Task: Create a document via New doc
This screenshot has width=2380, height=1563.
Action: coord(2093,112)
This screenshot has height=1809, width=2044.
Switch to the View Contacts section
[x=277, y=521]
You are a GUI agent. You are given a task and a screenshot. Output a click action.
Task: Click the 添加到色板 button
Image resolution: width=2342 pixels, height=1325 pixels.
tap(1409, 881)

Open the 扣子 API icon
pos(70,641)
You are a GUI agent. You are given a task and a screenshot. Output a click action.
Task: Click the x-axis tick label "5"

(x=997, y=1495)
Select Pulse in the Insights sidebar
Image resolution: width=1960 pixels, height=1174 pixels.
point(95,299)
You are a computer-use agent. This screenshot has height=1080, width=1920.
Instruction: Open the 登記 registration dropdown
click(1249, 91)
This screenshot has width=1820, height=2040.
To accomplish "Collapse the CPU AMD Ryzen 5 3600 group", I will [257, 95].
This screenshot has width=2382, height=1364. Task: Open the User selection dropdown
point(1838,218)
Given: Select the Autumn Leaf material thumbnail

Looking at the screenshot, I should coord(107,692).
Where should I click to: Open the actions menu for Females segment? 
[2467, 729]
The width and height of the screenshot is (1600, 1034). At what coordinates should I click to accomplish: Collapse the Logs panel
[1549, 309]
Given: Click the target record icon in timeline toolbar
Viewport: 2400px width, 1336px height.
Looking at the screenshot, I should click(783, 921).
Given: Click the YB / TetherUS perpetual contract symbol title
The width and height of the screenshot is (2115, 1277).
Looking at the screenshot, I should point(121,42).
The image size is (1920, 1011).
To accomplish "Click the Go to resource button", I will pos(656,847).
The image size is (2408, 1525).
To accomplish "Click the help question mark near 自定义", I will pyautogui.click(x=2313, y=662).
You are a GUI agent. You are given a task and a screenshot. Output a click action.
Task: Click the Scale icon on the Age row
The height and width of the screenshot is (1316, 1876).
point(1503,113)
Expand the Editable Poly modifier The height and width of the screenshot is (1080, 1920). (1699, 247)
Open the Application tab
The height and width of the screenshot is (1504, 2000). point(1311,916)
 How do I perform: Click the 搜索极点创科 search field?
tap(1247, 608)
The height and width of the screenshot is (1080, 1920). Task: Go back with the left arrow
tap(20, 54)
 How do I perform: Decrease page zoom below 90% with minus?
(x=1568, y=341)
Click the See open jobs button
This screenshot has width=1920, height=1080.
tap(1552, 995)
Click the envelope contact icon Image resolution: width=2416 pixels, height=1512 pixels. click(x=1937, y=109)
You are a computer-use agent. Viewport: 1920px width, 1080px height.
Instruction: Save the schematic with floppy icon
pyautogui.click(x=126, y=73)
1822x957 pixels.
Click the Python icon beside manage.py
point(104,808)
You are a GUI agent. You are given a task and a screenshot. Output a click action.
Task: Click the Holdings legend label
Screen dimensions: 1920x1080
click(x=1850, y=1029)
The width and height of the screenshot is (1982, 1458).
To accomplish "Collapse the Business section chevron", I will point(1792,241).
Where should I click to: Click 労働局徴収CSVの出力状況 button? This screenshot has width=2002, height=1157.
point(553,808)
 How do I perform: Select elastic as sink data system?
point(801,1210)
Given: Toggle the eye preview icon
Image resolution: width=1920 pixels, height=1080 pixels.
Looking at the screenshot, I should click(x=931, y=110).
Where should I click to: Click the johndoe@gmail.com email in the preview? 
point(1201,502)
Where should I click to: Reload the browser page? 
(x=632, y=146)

§

*EXERCISE DETAILS*
What you give back should be exactly the lines of the entries above from the one containing "Expand the Editable" to the end, and nothing more.

*RESPONSE BELOW*
Expand the Editable Poly modifier The height and width of the screenshot is (1080, 1920). (1699, 247)
Open the Application tab
The height and width of the screenshot is (1504, 2000). point(1311,916)
 How do I perform: Click the 搜索极点创科 search field?
tap(1247, 608)
The height and width of the screenshot is (1080, 1920). Task: Go back with the left arrow
tap(20, 54)
 How do I perform: Decrease page zoom below 90% with minus?
(x=1568, y=341)
Click the See open jobs button
This screenshot has width=1920, height=1080.
tap(1552, 995)
Click the envelope contact icon Image resolution: width=2416 pixels, height=1512 pixels. click(x=1937, y=109)
You are a computer-use agent. Viewport: 1920px width, 1080px height.
Instruction: Save the schematic with floppy icon
pyautogui.click(x=126, y=73)
1822x957 pixels.
Click the Python icon beside manage.py
point(104,808)
You are a GUI agent. You are given a task and a screenshot. Output a click action.
Task: Click the Holdings legend label
Screen dimensions: 1920x1080
click(x=1850, y=1029)
The width and height of the screenshot is (1982, 1458).
To accomplish "Collapse the Business section chevron", I will point(1792,241).
Where should I click to: Click 労働局徴収CSVの出力状況 button? This screenshot has width=2002, height=1157.
point(553,808)
 How do I perform: Select elastic as sink data system?
point(801,1210)
Given: Toggle the eye preview icon
Image resolution: width=1920 pixels, height=1080 pixels.
Looking at the screenshot, I should click(x=931, y=110).
Where should I click to: Click the johndoe@gmail.com email in the preview? 
point(1201,502)
Where should I click to: Reload the browser page? 
(x=632, y=146)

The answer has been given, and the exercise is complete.